-- RECORD SET start --
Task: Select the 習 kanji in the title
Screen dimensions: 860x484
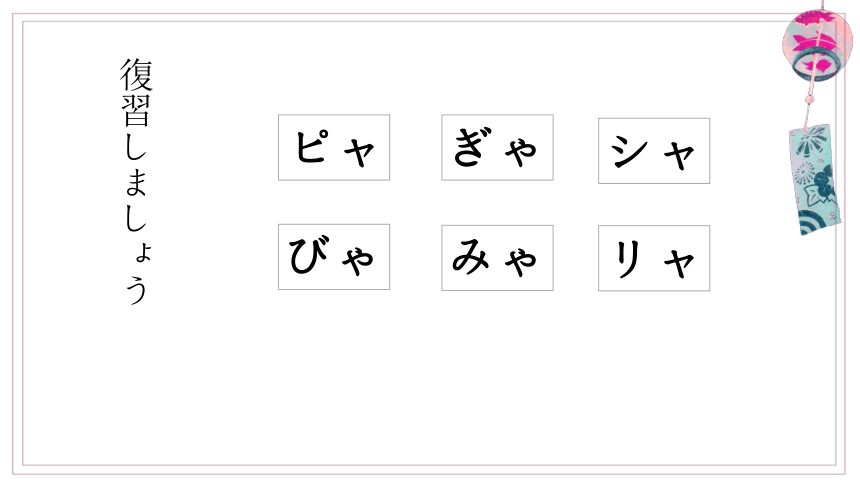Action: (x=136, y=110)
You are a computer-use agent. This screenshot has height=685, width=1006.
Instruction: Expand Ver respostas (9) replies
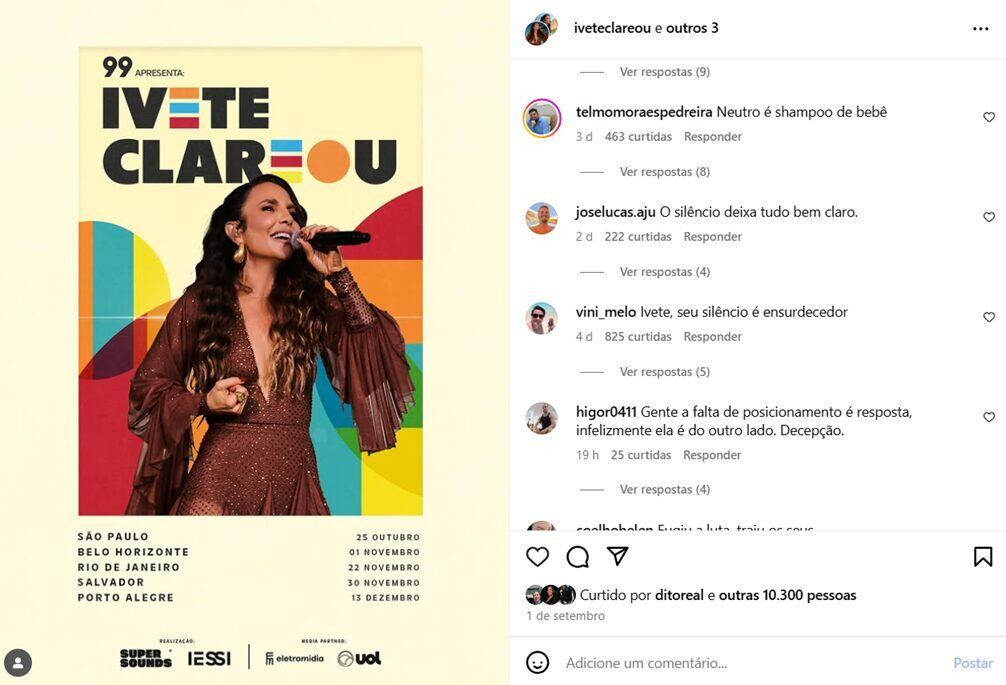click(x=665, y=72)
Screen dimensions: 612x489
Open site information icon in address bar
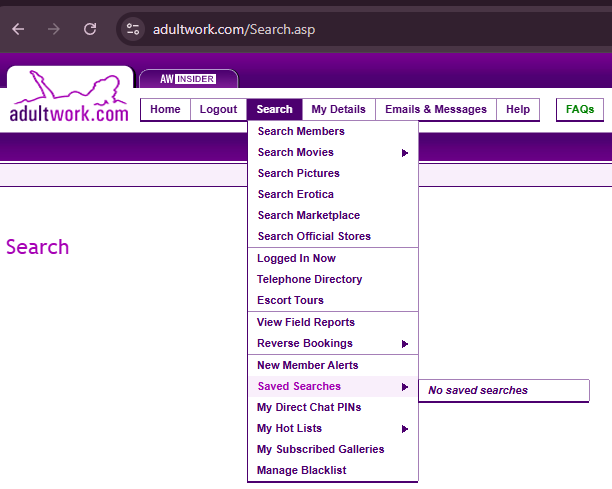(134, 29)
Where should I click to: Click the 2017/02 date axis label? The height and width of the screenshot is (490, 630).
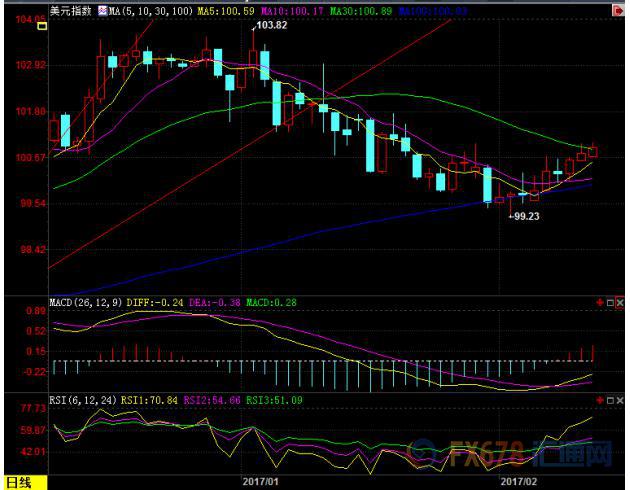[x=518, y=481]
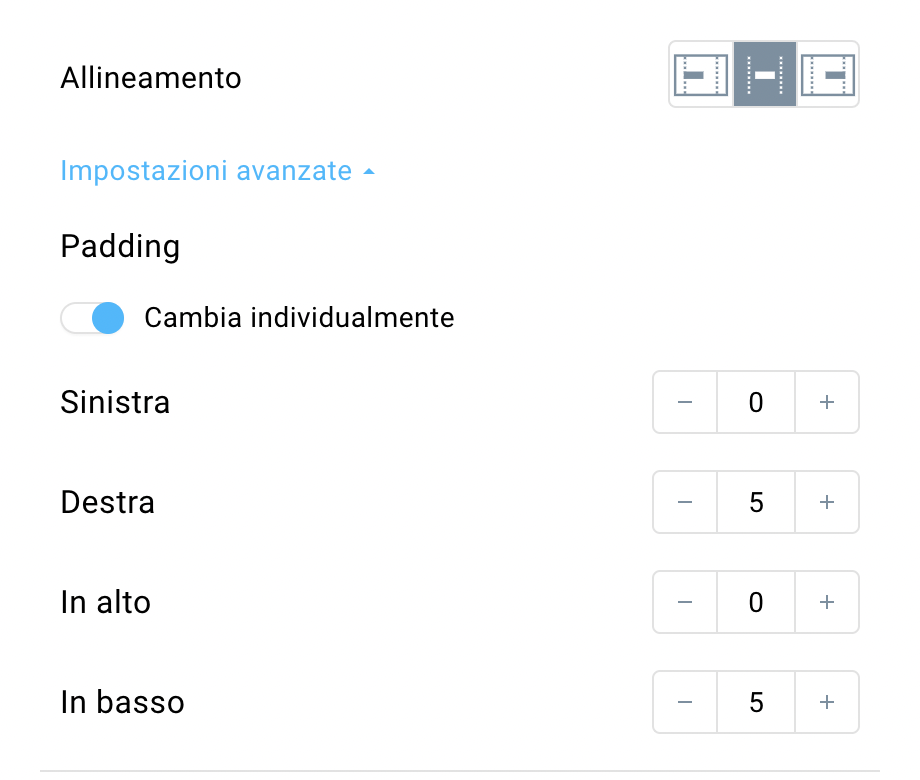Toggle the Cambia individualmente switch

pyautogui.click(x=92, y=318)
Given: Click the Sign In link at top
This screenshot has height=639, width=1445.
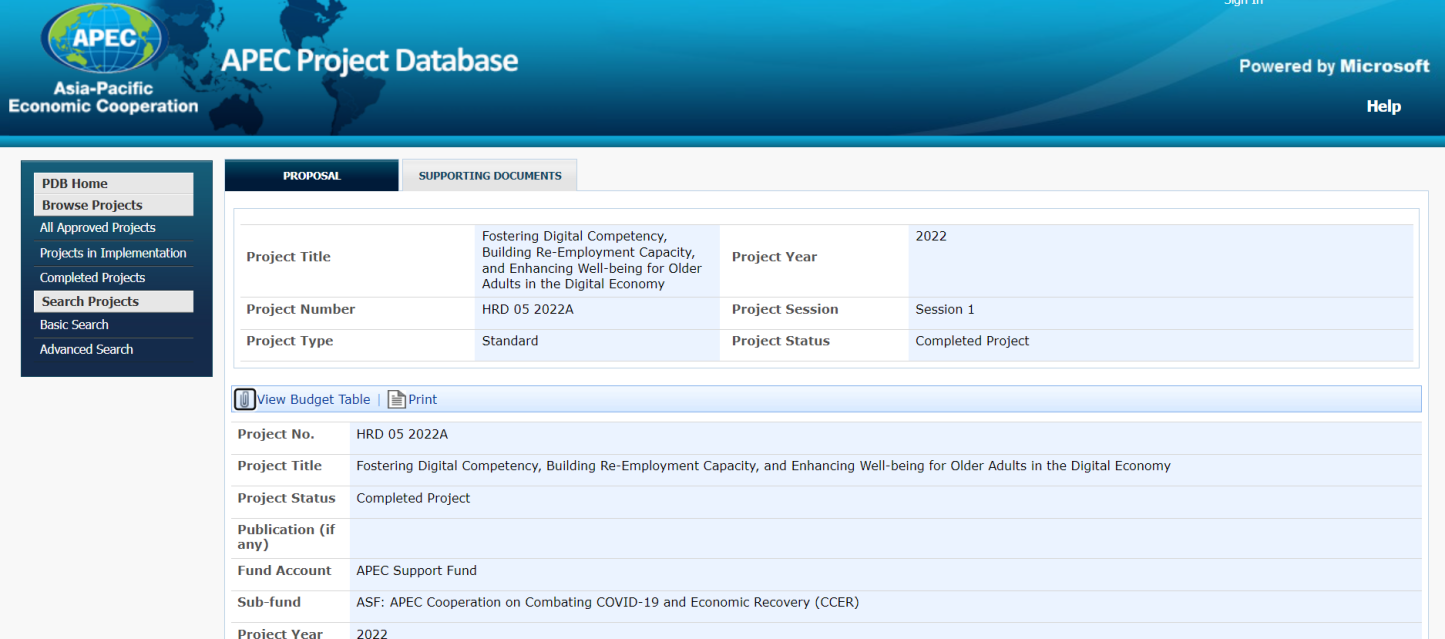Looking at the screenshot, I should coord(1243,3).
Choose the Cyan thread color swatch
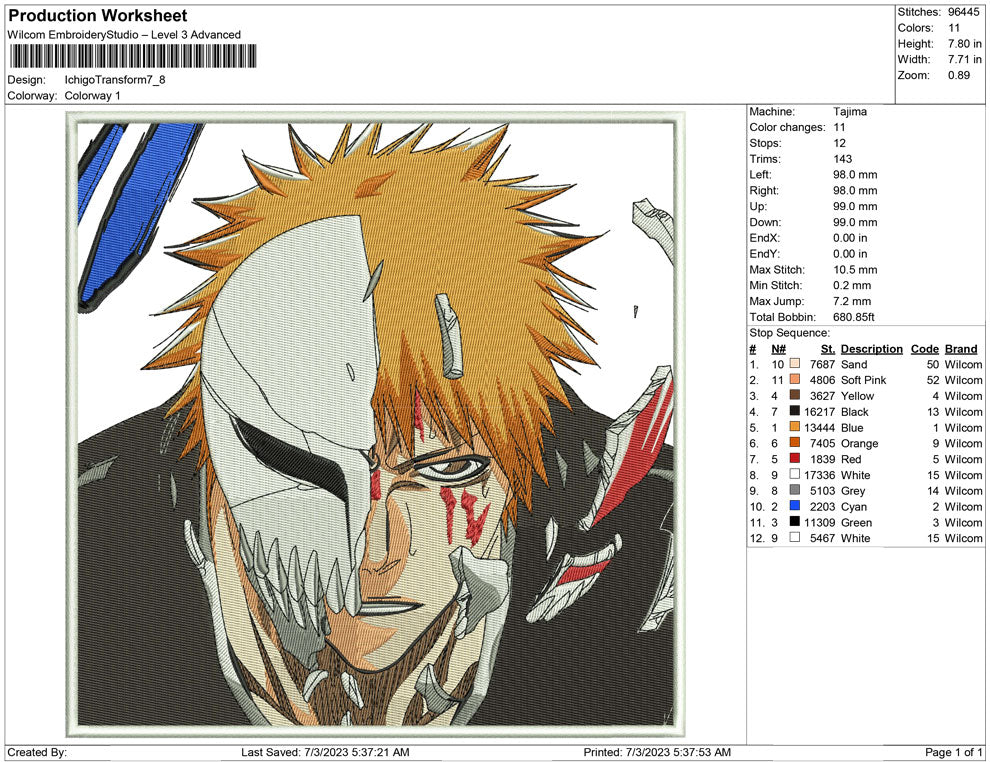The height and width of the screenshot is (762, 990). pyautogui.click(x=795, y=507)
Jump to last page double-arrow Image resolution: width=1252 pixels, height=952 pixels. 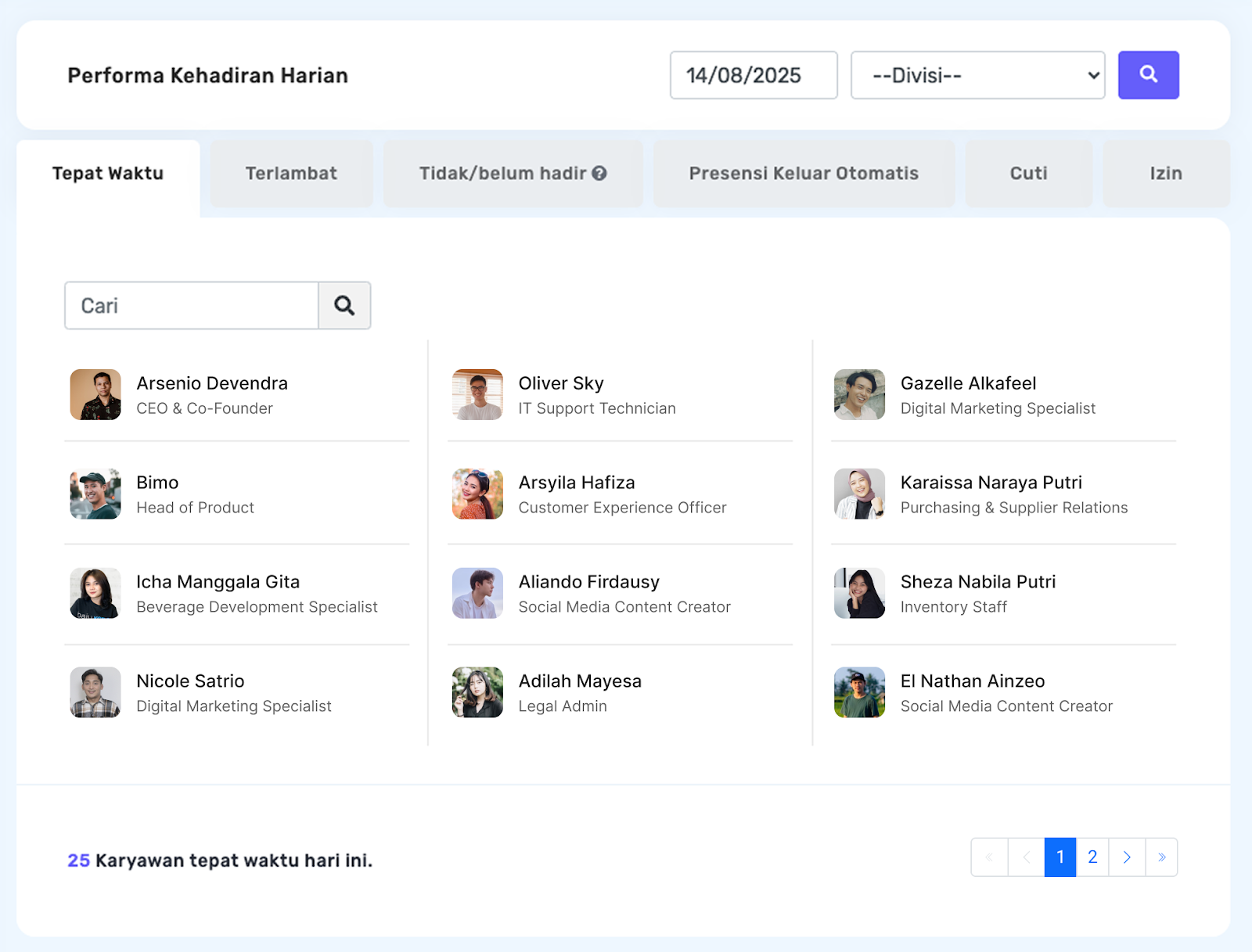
-- RECORD SET end --
__PROBLEM TO WORK ON__
Starting at the line that contains "Choose the Cyan thread color swatch" and ending at the end of the data, rewrite those lines with "Cyan" changed to "Magenta" and nothing else altered. Leave out the pictures.

__SOLUTION TO THE PROBLEM__
Choose the Magenta thread color swatch
The height and width of the screenshot is (762, 990). pyautogui.click(x=795, y=507)
Jump to last page double-arrow Image resolution: width=1252 pixels, height=952 pixels. 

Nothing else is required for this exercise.